What you should write out is every line from the one containing "The width and" to the end of the data, exactly and with nothing else.

======

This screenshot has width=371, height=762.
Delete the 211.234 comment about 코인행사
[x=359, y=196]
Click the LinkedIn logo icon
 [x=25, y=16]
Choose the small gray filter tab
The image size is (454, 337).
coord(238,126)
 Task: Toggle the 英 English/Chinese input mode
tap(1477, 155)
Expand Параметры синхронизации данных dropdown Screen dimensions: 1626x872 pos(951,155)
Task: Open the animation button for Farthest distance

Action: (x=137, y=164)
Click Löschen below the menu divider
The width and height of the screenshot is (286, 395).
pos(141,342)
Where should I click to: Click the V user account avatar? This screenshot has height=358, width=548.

======

__Solved exercise__
The width and height of the screenshot is (286, 395).
pos(141,342)
Where should I click to: Click the V user account avatar? This screenshot has height=358, width=548.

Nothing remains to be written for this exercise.